Pourtant cette année qui avait bien commencée devait se ter­miner plus difficilement. Dès le printemps 1917 les Allemands com­mencèrent à se sentir moins sûrs de leurs possibilités: ce fut le début des ennuis. Ils commencèrent par réduire au maximum la liberté de circulation, si bien que pour aller d’une commune à une autre il fallait obtenir un laissez-passer. Ce sont nos amis des fau­bourgs qui pâtirent de cette mesure et chaque mois ils devaient se rendre dans leur “Kommandantur” pour obtenir cette précieuse carte. Il arriva plusieurs fois qu’un commandant supprima la circu­lation pour une journée et provoqua de regrettables absences.

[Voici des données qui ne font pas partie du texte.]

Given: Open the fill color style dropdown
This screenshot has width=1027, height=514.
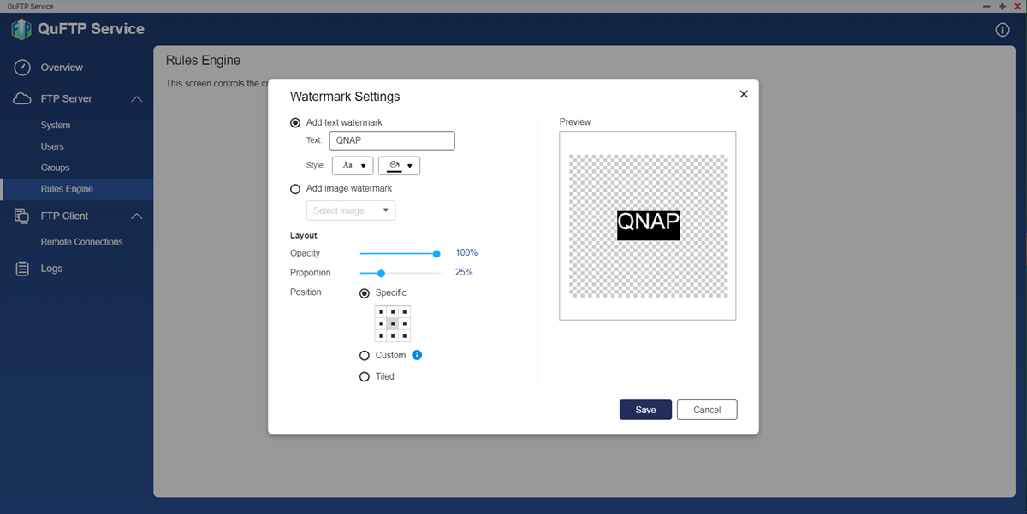Looking at the screenshot, I should [x=399, y=166].
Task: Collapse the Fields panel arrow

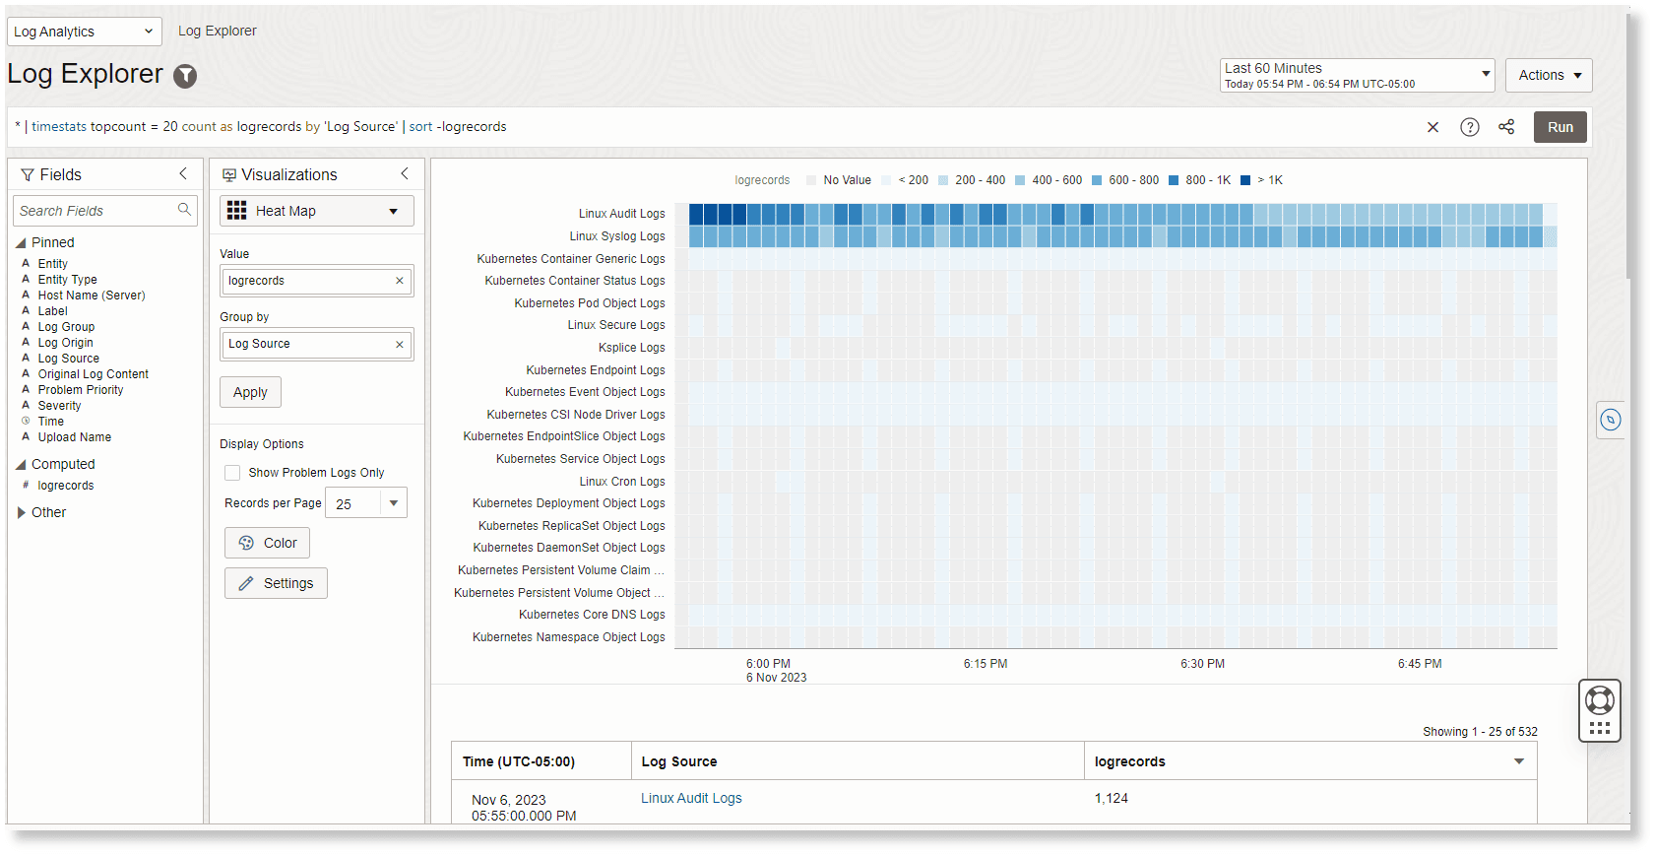Action: [183, 174]
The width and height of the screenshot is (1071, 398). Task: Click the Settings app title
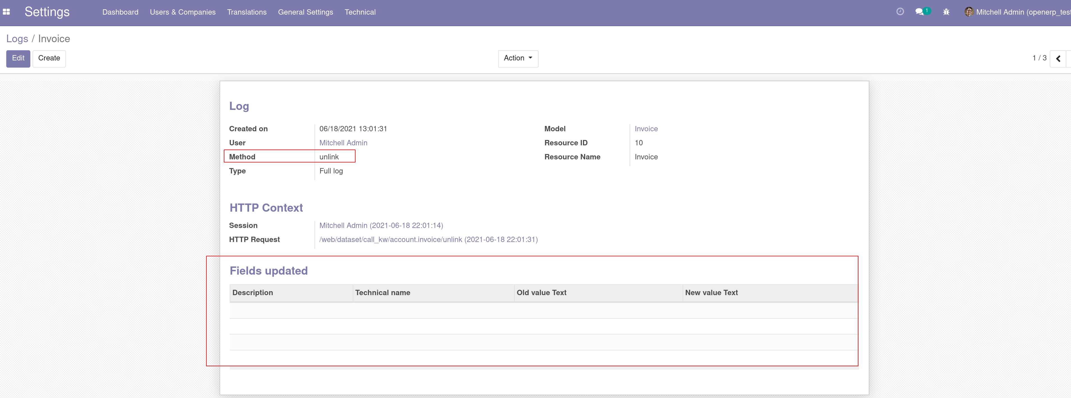pyautogui.click(x=47, y=12)
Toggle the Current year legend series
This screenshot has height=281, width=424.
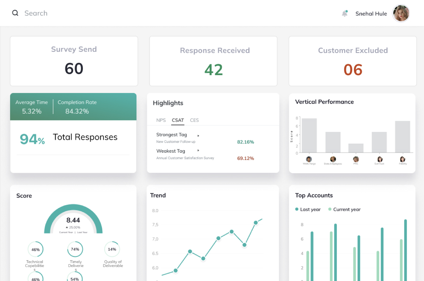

La fin de l’année scolaire fut encore plus pénible; les premiers d’entre nous furent razziés à l’aube (5 heures du matin) dans leur demeure et conduits dans des camps de prisonniers civils.

Malgré ces quelques départs, la rentrée d’octobre 1917 s’opéra régulièrement; le nombre d’élèves était encore en hausse: 490 pour l’école seule.

Comme l’année précédente, les cours furent dispensés d’une manière satisfaisante mais le patrimoine de l’atelier souffrit beau­coup. En effet, l’occupant sentant ses forces décroître, se mit à enlever des machines pour les emmener chez lui; déjà il avait dépouillé la plupart de nos usines et seule la présence des « Méca­nos» avait permis à l’atelier de l’I.C.A.M. d’obtenir un sursis. C’est cette présence d’ailleurs, cette obstination à occuper les lieux, à se servir au maximum du matériel pour en retarder son départ qui fit que la libération arriva avant que le vide ne fut total. A ces difficultés, s’en ajoutèrent d’autres : des départs plus massifs vers les camps de prisonniers. Chacun vivait en état d’alerte n’ayant aucune certitude de revoir les copains le lendemain.

C’est dans cette atmosphère d’anxiété que se termina l’année scolaire alors que pointait déjà l’aube de la libération.

L’école ne reprendra pas en octobre 1918; l’ennemi avait obligé tous les hommes de seize à soixante ans à se replier avant lui vers la Belgique et partant, tous les élèves furent dispersés sur les routes du pays voisin où l’armistice du 11 novembre les trouva sans ressources avec de la joie plein le cœur.

Cette somme de travail, de peines, de joies devait être récom­pensée d’une manière solennelle par l’Académie Française qui, en 1920, sous la direction de M. Raymond Poincaré, ancien Président de la République, décerna à l’école un de ses prix de vertu, le prix Monthyon.

MODESTE REPRISE

Après l’euphorie de la victoire, après la reprise d’une activité relativement normale qu’amena la démobilisation progressive des aînés, la vie reprit ses droits et l’école rouvrit ses portes en octobre 1919.

Ce fut une reprise bien modeste, les effectifs avaient fondu et seul le vieux bâtiment de l’I.CA.M. était mis à la disposition de l’Ecole. Qu’importe, celle-ci repartit du bon pied et utilisa au mieux les locaux dont elle disposait. Bientôt une annexe fut créée rue de Thionville : elle abrita la menuiserie; une autre fut installée à Fives.

Cette dispersion n’était pas sans inconvénients et la tâche de la Direction et des professeurs était extrêmement lourde, d’autant que nous n’étions pas encore à l’époque d’une voiture pour cinq habitants.

Heureusement, trois ans plus tard, en 1922, les Syndicats patronaux du coton, du lin, du fil et de la toile joindront leurs efforts à ceux du Syndicat de la métallurgie, achèteront ensemble un terrain rue des Meuniers et décideront d’y construire les bâtiments qui devaient abriter l’école. C’est Mgr Quilliet, deuxième évêque de Lille, qui en bénira la première pierre.

En 1923 la construction est terminée et les élèves pénètrent avec joie dans leurs nouveaux locaux. Que de travail pour les amé­nager; mais les professeurs, les chefs d’atelier et les élèves retroussèrent leurs manches; chacun y apporta ses connaissances professionnelles et de plus, une bonne volonté que rien ne rebuta.

Les anciens élèves s’associèrent à cet effort en aménageant et en meublant de leurs deniers la grande salle qui devait à la fois servir de salle des fêtes pour les élèves et de foyer pour les anciens.

Les fonds furent réunis par les anciens au moyen d’un emprunt dont le remboursement fut facilité par le refus de la plupart d’entre eux d’en bénéficier.